The next product that I wrote was a simple command-line screen capture utility called ScreenKap. It was written in C. It used the same graphics library that I had purchased for WallShow and WallMake. ScreenKap existed in two forms; a console mode application and a Windows UI application. The UI application didn’t really have a user interface … it just didn’t bring up a dark console window while trying to capture the screen contents.
I experimented with some new forms of copy protection with this utility. I embedded a date into ScreenKap that would force it to stop working after that date. I had previously used dates that needed to be written to files based on the date of the first use and such. I thought this would be an easy way to ensure that no special “write” privileges were needed by the end user. I used to place an expire date of about thirty to forty-five days out or so. Remembering to update the software in a timely manner became kind of a chore.
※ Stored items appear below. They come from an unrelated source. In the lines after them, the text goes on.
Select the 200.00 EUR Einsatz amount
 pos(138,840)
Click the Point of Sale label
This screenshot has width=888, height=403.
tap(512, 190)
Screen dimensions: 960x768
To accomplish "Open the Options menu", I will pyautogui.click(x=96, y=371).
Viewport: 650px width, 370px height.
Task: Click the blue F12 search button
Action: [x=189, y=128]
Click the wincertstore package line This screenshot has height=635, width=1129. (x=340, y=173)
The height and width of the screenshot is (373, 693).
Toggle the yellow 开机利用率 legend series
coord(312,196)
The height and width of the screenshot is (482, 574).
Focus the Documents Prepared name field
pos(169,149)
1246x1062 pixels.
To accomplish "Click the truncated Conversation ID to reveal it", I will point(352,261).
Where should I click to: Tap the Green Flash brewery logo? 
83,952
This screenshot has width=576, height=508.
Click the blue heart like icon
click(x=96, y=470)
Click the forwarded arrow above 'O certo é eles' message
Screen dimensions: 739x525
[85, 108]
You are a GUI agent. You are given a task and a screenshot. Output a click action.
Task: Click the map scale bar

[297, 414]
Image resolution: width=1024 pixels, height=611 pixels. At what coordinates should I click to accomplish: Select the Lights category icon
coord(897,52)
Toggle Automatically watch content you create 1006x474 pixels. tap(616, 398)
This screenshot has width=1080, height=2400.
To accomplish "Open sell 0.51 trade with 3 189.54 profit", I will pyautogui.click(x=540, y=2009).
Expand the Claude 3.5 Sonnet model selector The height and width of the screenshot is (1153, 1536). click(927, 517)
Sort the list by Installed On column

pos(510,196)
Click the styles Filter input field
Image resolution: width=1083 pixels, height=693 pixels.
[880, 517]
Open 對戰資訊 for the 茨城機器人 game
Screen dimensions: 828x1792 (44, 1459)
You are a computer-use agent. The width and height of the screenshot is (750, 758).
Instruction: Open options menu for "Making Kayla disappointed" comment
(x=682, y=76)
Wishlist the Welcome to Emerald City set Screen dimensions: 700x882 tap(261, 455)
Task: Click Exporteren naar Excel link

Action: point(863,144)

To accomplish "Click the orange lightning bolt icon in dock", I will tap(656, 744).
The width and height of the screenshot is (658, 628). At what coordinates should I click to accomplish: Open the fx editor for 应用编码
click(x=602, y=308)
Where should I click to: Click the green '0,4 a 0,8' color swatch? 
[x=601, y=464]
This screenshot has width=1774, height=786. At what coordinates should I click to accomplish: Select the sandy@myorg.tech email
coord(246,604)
I wouldn’t recommend doing something like that unless you can automate the process.
I also experimented with encrypting all of the string literals in the code. I wrote string constants in kind of a meta language that was near the top of the C program in comments. It would have been something like this:
//def thanks "Thank you for using my software!" //def email "You may contact me at email@example.com" #include "vars.c"
I used an AWK preprocessor to scan through the ScreenKap file, looking for lines that began with //def. The output was then an encoded string in a file called vars.c which I would immediately #include into the main C program. It might’ve looked something like this:
char *thanks="---encrypted stuff here---"; char *email="--even more encrypted stuff here--";
Each time I needed to reference a literal, I would call a decode function that would decrypt the literal on the fly. I was just trying to make it difficult to alter the code’s literal strings. It worked well, but for some reason, this triggered false positives in a whole slew of Anti-Virus products. I don’t know if the encoded strings were standing out as unusual or if the AV software was attempting a heuristic approach to virus detection and couldn’t figure out why an honest software artisan would encrypt their string literals.
It wasn’t that important to me, so I changed the AWK script to generate lines of pure string literals:
char *thanks="Thank you for using my software!"; char *email="You may contact me at firstname.lastname@example.org";
I changed the decrypt function call so that it was basically a benign C macro. I submitted the update to all of the AV vendors and got a clean bill of health within an evening. I have to hand it to the AV companies. I don’t like having my software flagged as being suspicious, but their ticketing systems and remediation processes are pretty smooth and while they do take a little while, they are pretty painless.
I sold ScreenKap via RegSoft for a number of years. When RegSoft closed up shop, I moved it to FastSpring. I’ll talk just a bit more about FastSpring in the next post.
ScreenKap was not a killer application. In fact, I read an Internet post from a guy who was thoroughly disgusted that he needed to pay for command-line screen capture software, so he wrote his own. His take was that desktop software should be free … web software … now, that’s worth paying for. This was becoming a pervasive way of thinking thanks to tablet and smartphone app pricing. After retiring the software in my next post, I also took ScreenKap off the market.
I struggled with whether I needed to provide an open source version of ScreenKap, but I didn’t for a couple of reasons. One was that the source was dependent on a third-party library that I had licensed. The other reason was that I thought that one could probably build a better command-line screen capture utility in C#. I might give that a whirl, some time.